*Description of the task*
With no line omitted, restate the records below exactly as they appear.

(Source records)
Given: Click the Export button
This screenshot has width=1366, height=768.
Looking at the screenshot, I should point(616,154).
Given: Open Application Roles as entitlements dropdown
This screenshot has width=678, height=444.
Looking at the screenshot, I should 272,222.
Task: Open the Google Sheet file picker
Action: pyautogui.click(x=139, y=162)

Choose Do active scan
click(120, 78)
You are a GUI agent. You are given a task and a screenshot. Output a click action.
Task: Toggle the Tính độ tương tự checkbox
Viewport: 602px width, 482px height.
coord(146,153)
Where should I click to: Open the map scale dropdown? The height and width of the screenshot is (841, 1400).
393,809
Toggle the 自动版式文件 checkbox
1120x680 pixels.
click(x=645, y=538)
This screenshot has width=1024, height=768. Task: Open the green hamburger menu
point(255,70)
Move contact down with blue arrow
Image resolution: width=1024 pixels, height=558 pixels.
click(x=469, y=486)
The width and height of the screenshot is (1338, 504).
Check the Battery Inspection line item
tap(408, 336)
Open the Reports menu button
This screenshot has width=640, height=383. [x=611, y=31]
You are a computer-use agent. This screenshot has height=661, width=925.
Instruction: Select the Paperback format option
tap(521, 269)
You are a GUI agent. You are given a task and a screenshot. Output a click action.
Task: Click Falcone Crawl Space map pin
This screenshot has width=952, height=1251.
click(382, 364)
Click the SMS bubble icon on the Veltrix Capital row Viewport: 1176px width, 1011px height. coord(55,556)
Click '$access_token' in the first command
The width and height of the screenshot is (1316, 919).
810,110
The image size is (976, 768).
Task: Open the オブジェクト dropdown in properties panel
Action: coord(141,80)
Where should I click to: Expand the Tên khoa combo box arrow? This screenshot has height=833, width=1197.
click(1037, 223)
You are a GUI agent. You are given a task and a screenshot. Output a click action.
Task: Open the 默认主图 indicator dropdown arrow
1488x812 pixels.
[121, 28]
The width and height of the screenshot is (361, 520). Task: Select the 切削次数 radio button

*Your solution*
Given: Click the Export button
This screenshot has width=1366, height=768.
Looking at the screenshot, I should point(616,154).
Given: Open Application Roles as entitlements dropdown
This screenshot has width=678, height=444.
Looking at the screenshot, I should 272,222.
Task: Open the Google Sheet file picker
Action: pyautogui.click(x=139, y=162)

Choose Do active scan
click(120, 78)
You are a GUI agent. You are given a task and a screenshot. Output a click action.
Task: Toggle the Tính độ tương tự checkbox
Viewport: 602px width, 482px height.
coord(146,153)
Where should I click to: Open the map scale dropdown? The height and width of the screenshot is (841, 1400).
393,809
Toggle the 自动版式文件 checkbox
1120x680 pixels.
click(x=645, y=538)
This screenshot has width=1024, height=768. Task: Open the green hamburger menu
point(255,70)
Move contact down with blue arrow
Image resolution: width=1024 pixels, height=558 pixels.
click(x=469, y=486)
The width and height of the screenshot is (1338, 504).
Check the Battery Inspection line item
tap(408, 336)
Open the Reports menu button
This screenshot has width=640, height=383. [x=611, y=31]
You are a computer-use agent. This screenshot has height=661, width=925.
Instruction: Select the Paperback format option
tap(521, 269)
You are a GUI agent. You are given a task and a screenshot. Output a click action.
Task: Click Falcone Crawl Space map pin
This screenshot has width=952, height=1251.
click(382, 364)
Click the SMS bubble icon on the Veltrix Capital row Viewport: 1176px width, 1011px height. coord(55,556)
Click '$access_token' in the first command
The width and height of the screenshot is (1316, 919).
810,110
The image size is (976, 768).
Task: Open the オブジェクト dropdown in properties panel
Action: coord(141,80)
Where should I click to: Expand the Tên khoa combo box arrow? This screenshot has height=833, width=1197.
click(1037, 223)
You are a GUI agent. You are given a task and a screenshot. Output a click action.
Task: Open the 默认主图 indicator dropdown arrow
1488x812 pixels.
[121, 28]
The width and height of the screenshot is (361, 520). Task: Select the 切削次数 radio button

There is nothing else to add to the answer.